If McKenzie employs writing less for literal meaning than to claim esthetic territory from non-art reality, Schumacher builds densely layered acrylic paintings on canvas of text, stenciled in black capital letters over gray and ocher backgrounds. The lettering is not clean and crisp, however, but deliberately imperfect, with blotches where the painting leaked under the stencil, and the texts layered in different colors, out of register, like Warhol screenprints, creating shadows or ghost images. The bleeding effect of the ’ink’  recurs in Schumacher’s works on paper, made on paint thickened with wheat paste, and bound in  books, several of which are on display by request. The lengthy texts recount the artist’s dreams and memories, “some fact and some fiction,” so the paintings serve as a kind of diary — perhaps of a fictional avatar escaped from an Eric Fischl painting. Russian Consonants (2020) is a stream-of-consciousness monologue on the fascinating oddments of Russian language and history, including Tsarskoe Selo, skoptski, Bolsheviki, and the lecherous mad monk, Rasputin. Horse, With Peonies (2020) recounts (with blocks of text reversed to white on black, as if poorly redacted) a dream of Freudian and Oedipal horror mixed with humor that is concluded by a mysterious equine visitor. Drawing Dirty (2021) introduces two young sisters who tempt the boy narrator with glimpses of nakedness and of dirty drawings for which he is unjustly condemned. Last but not least is I Need Do Nothing (2005), an eight-panel painting two feet tall by sixteen wide, with the walking-meditation mantra repeated endlessly, like “All work and no play makes Jack a dull boy,” in The Shining, but with more rewarding results.

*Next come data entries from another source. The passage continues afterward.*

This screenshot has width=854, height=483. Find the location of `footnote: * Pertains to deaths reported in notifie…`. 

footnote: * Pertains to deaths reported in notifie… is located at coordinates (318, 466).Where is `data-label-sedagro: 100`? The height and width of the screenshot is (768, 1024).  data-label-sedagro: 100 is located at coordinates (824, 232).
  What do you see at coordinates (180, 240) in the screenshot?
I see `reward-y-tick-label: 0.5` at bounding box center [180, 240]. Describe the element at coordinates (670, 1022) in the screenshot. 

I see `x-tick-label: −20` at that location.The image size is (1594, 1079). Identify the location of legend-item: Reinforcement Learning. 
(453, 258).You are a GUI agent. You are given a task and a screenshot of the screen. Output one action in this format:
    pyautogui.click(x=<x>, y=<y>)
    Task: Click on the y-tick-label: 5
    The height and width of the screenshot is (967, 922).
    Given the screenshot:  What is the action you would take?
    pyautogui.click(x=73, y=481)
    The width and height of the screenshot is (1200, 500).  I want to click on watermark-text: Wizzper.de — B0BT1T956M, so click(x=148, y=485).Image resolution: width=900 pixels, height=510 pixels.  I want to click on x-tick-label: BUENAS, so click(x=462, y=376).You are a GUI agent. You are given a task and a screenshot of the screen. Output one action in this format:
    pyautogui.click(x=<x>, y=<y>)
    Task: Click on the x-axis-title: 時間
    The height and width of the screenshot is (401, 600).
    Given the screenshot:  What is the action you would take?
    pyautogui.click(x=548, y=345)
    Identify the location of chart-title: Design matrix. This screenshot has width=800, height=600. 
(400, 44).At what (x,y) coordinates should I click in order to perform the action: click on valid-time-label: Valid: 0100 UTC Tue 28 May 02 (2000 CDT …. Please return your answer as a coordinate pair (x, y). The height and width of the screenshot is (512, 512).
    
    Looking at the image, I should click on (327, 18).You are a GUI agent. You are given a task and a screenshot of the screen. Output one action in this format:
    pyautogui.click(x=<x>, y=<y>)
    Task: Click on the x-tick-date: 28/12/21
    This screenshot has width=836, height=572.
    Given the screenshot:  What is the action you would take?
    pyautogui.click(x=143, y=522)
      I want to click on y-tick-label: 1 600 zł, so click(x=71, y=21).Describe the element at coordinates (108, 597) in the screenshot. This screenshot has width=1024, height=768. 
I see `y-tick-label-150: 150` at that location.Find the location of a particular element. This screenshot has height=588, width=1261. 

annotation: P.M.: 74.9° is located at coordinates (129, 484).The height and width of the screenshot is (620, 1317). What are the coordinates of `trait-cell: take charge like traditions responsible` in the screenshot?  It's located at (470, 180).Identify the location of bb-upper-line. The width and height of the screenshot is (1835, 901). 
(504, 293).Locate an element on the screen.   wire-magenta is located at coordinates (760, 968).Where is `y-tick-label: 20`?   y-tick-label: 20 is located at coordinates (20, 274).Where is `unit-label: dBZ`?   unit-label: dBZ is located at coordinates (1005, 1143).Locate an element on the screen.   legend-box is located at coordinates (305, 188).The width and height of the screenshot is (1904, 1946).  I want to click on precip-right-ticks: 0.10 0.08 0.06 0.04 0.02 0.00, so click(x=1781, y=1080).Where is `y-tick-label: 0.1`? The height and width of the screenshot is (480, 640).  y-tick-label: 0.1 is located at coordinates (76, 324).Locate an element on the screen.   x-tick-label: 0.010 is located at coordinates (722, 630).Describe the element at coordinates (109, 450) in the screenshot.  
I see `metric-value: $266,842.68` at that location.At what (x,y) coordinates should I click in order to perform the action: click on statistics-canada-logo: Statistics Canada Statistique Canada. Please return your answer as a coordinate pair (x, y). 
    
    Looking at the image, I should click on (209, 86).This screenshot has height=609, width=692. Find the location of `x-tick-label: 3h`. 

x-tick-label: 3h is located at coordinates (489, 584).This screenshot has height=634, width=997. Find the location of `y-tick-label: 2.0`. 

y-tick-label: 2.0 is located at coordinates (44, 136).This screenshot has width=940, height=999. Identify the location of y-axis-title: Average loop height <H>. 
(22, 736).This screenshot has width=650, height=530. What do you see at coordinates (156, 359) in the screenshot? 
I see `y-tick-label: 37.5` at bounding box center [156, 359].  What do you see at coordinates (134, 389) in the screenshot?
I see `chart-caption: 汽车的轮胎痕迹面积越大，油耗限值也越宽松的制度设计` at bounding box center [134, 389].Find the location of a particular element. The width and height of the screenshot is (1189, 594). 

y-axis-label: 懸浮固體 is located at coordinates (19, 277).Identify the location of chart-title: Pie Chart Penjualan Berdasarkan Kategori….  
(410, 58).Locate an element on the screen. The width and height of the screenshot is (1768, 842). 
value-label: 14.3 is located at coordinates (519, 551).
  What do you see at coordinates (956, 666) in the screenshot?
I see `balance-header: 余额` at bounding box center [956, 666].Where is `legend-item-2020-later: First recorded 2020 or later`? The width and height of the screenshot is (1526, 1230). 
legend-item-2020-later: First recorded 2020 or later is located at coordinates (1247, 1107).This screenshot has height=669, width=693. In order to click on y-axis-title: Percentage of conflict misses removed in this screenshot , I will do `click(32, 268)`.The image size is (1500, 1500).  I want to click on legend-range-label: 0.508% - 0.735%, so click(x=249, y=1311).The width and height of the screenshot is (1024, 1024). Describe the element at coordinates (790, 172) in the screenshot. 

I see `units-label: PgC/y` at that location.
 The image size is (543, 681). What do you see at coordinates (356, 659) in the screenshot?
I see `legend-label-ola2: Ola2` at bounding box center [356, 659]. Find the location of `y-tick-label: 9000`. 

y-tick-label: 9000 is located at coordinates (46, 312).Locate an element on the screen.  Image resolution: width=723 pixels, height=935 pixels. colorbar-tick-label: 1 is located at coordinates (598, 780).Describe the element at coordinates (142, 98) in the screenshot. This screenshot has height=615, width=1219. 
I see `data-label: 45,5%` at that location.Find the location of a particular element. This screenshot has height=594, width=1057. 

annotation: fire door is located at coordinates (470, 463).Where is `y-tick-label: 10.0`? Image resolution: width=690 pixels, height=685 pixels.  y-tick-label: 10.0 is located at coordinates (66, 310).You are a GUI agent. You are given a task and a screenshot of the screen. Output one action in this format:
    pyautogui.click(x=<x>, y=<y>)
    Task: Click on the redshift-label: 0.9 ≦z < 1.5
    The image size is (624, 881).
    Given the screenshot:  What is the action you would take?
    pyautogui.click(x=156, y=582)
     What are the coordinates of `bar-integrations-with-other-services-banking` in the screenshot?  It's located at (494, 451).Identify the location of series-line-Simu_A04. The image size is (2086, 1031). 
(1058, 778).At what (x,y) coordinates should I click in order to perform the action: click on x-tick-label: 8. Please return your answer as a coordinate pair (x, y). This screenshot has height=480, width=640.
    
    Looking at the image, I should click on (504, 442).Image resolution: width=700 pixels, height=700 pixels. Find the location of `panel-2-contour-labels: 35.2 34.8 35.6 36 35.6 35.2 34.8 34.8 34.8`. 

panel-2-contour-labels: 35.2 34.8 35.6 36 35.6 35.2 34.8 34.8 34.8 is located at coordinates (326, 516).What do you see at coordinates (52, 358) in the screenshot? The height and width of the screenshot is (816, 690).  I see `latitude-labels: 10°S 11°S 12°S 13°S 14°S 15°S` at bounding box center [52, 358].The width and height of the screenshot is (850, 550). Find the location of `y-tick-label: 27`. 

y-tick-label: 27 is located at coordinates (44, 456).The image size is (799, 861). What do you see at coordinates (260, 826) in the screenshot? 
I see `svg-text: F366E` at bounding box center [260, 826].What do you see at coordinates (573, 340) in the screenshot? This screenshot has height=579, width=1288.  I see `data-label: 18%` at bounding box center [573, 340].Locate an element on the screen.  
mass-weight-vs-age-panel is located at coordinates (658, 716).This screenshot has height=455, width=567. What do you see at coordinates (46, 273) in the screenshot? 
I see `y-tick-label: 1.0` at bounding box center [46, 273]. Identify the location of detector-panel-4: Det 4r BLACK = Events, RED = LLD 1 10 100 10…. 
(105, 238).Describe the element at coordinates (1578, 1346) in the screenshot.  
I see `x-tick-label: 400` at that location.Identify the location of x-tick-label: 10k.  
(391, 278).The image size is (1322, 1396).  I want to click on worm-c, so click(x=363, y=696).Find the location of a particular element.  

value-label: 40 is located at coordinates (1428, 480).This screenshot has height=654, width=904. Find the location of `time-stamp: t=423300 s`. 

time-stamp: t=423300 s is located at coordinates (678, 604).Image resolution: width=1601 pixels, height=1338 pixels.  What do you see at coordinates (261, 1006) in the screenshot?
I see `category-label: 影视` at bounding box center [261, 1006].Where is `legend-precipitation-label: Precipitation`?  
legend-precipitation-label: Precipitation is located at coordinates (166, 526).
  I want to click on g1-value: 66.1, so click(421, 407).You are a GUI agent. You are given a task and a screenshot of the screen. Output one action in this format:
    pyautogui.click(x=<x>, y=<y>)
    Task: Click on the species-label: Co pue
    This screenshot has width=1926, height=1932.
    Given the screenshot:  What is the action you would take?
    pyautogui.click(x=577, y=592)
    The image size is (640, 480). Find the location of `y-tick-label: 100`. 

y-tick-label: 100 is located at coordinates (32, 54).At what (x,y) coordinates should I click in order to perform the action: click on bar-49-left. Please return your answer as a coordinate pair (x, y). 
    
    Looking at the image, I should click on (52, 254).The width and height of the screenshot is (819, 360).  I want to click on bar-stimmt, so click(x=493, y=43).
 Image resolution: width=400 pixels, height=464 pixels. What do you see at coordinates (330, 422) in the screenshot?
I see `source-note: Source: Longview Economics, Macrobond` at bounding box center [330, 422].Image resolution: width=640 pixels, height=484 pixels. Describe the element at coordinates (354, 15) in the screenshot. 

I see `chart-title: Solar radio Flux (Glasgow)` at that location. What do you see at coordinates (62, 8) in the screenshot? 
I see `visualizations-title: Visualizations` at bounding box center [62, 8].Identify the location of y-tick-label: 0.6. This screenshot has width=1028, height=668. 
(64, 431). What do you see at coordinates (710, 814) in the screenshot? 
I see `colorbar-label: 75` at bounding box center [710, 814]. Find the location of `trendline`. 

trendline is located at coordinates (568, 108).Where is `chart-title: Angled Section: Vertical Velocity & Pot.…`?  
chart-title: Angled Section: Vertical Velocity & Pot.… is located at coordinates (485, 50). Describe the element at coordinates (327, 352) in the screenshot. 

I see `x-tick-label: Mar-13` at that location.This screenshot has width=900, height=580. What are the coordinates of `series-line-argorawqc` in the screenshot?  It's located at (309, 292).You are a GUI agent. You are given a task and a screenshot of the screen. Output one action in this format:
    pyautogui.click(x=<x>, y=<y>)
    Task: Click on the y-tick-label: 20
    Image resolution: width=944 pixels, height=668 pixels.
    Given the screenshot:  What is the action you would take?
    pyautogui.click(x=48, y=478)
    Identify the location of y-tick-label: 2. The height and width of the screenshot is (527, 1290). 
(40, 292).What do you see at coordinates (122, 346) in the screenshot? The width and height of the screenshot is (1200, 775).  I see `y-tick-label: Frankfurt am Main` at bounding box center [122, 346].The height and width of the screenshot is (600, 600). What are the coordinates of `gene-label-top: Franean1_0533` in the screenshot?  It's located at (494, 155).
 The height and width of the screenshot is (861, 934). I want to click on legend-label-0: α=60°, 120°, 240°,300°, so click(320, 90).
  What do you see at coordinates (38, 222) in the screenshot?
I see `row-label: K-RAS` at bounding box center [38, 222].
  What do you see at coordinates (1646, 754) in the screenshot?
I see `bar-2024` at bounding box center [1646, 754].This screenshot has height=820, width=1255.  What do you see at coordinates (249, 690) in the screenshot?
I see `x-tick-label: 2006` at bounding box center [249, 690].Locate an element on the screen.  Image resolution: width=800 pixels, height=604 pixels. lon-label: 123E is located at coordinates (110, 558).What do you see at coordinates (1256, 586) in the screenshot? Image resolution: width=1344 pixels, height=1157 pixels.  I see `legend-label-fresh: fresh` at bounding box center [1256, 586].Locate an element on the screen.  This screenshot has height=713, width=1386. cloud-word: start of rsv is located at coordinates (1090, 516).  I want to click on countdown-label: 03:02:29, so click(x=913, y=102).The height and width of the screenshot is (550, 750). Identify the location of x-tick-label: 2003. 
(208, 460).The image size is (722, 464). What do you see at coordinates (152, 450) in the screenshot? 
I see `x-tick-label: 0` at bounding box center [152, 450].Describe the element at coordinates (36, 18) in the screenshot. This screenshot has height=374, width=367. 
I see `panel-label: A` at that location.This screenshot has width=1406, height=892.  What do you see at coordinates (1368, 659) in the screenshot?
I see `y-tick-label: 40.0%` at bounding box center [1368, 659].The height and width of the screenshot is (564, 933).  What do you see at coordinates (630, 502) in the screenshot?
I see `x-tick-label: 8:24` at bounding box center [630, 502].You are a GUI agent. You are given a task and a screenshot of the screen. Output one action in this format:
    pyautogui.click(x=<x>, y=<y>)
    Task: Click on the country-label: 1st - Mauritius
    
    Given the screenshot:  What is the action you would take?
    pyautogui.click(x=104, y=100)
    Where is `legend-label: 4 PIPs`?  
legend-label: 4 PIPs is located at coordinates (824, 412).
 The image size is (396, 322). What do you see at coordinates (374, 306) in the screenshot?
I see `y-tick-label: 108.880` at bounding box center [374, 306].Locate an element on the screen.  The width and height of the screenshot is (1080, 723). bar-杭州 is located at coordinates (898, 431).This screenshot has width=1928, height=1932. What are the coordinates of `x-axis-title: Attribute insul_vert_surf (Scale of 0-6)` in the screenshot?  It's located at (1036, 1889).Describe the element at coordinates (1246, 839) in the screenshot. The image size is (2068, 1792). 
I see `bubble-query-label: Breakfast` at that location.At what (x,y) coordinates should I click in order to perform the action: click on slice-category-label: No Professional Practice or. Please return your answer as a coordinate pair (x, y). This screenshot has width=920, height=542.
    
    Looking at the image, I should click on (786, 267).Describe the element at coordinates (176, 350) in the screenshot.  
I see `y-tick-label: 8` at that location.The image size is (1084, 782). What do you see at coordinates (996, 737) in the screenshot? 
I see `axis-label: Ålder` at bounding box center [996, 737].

Peruse the sides of these eight panels—there were originally ten—and you will note that the writing continues perfectly along the sides — although, presumably, not the back. Remember Jasper Johns’ stenciled words going off one edge of the canvas and continuing on the other side, as if the painting had been peeled from a cylinder. Schumaker’s love of ‘overall’ abstract painting, i.e., without traditional figure or ground, as practiced by Pollock, Rothko and Kline, combines with his dreams, memories and reflections in these humorous, mysterious, semi-fictional artifacts, or manuscripts, or handmade faded newspaper clippings.